# Heresy Online Awards - Second Quarter 2013



## Dave T Hobbit (Dec 3, 2009)

*Awards*







This is the award round-up for the second quarter of 2013, it allows us to recognise some of the outstanding members and contributions we have had. If you are given one of the awards you will receive a PM notification. Awards will appear in your viewable Membership Profile and under your Avatar. For more details on the Heresy Online's Awards system check the Heresy Online's Official Award Medals thread.

Please bear in mind not all awards will necessarily be awarded each quarter, some like the competitions awards for example will only be given out in the announcement following the competition. Others like Mark of Nurgle and Path of the Exarch are given as and when they are deemed worthy.

The Majority of these Awards will be presented by Heresy's Staff when the occasion is correct, but to keep these as a special item they will be fairly uncommon and only given to those that excel in those areas.

*Do not pester Staff for any awards.*

Awards may be stripped from a member by the Staff to keep the integrity of an Award should anyone disgrace the honours bestowed upon them.​









*Favour of the Warmaster*

For tireless effort or effort above and beyond the call of duty in promoting positive experiences on Heresy Online.










_The winners of this Award will have made the forum a better, friendlier and more interesting place for an extended length of time.
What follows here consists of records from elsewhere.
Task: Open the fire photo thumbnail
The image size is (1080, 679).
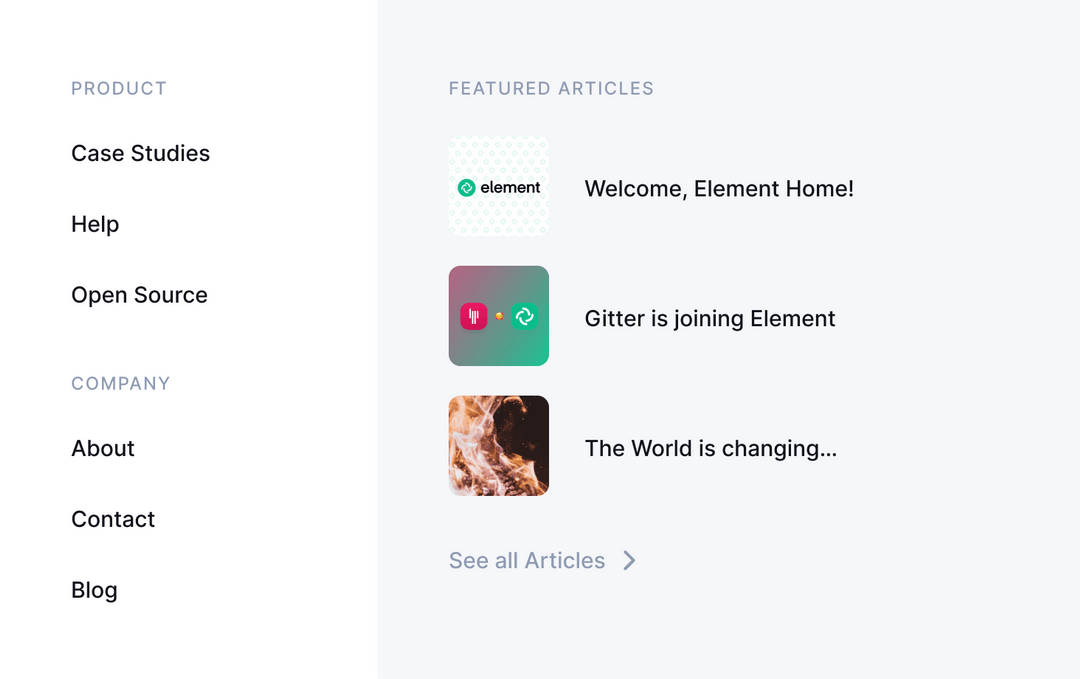Action: [499, 446]
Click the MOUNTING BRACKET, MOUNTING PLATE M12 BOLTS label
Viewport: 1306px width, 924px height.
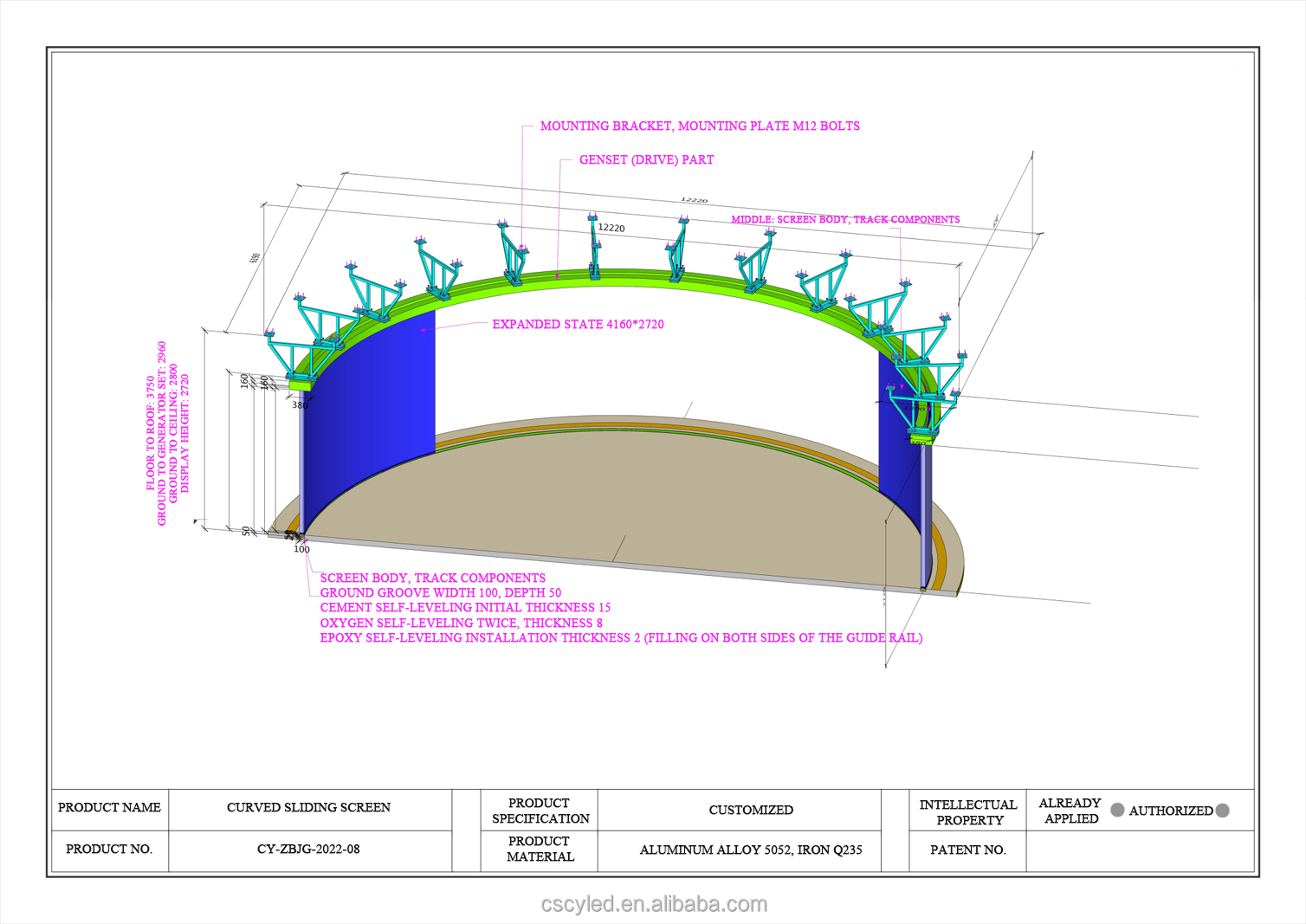(x=700, y=126)
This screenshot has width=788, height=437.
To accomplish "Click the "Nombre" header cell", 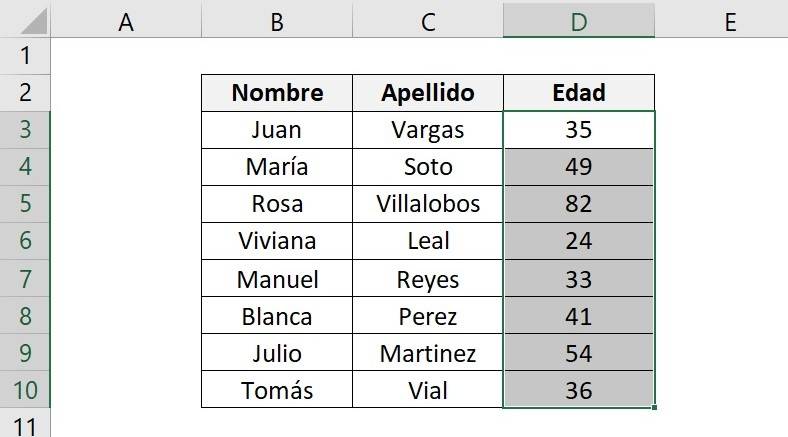I will (x=277, y=93).
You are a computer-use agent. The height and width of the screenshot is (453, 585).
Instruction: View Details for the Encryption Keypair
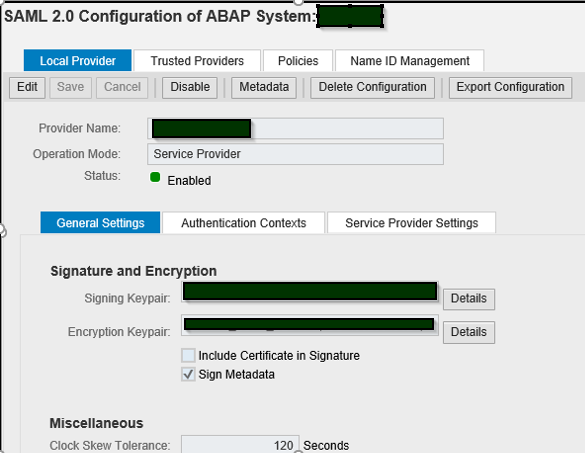tap(469, 332)
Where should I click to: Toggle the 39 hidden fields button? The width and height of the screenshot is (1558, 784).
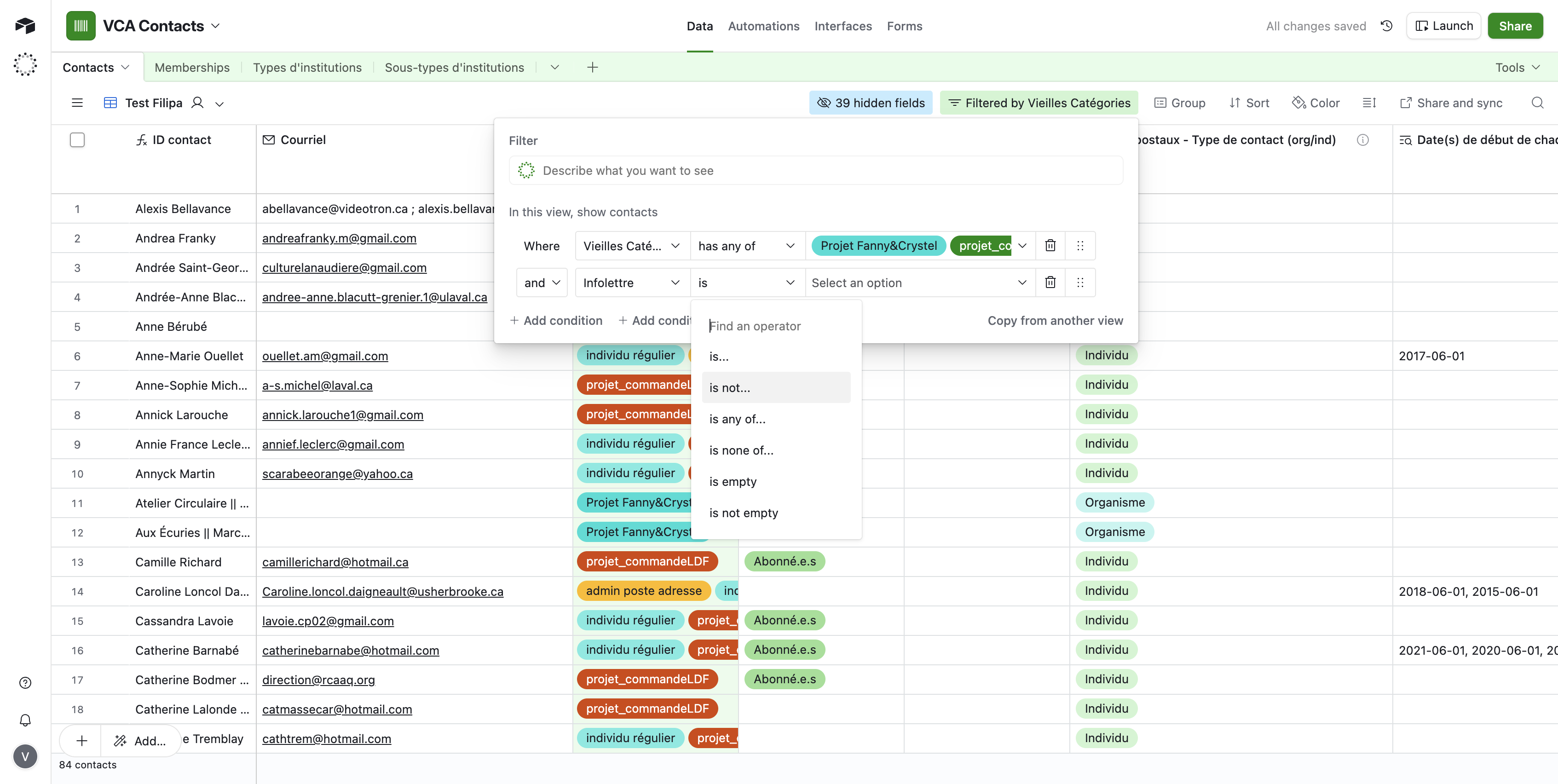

Awarded by Jezlad only._



*Wreath of Champions*

This is awarded to all previous winners of the Member of the Month accolade.










_Each winner of this Medal will have contributed to the boards in different ways for the betterment of Heresy and have been given the Award by Staff nomination and vote._

shaanitus, spanner94ezekiel, Blackadder

*Crest of the Terraforma*

For consistently excellent scenery.










_This is awarded for making terrain of the highest standard to create the perfect settings for battle._

tinker, imm0rtal reaper

*Guilliman's Seal*

For writing an exceptional tactical piece.










_This award is for those wily few that have the tactical acumen to guide budding commanders in the best use of their forces._



*Fulgrim's Favour*

Award given for excellence in art.










_Bringing visual pleasure through artistic endeavour will gain the Favour of Fulgrim._

Tarkon

*The Mark of the Hydra*

Award for excellence in finding and confirming rumours.










_Awarded to those that bring in the advance news of changes to games and upcoming releases._



*Baton of the Grand Marshal*

For 'marshalling' your forces for the Army Painting Challenge.










_This award will be presented to those that have completed an entire Army Painting Challenge._

Kreuger

*Mark of Tzeentch*

For winning a Conversion Contest.










_Having exerted the power of change to reform a miniature to your will to win a competition._

Ring Master "Honka", Deneris, Words_of_Truth, The_Helghast, Charandris, Jacobite

*Bonding Knife*

Awarded to those that have a reputation of helpfulness about the boards.










_Helping Heresy be the friendly and useful community that it is will gain this Award. Bonding Knife shows the members dedication to 'the greater good' of the forum._



*Order of the Artificer*

Award for excellence in Modelling and Conversion of miniatures.










_This award is presented to members that have produced outstanding modelling and conversion projects._

SonofVulkan, Metalmonk, Marremony


*Mark of Slaanesh*

Awarded for winning a painting Competition.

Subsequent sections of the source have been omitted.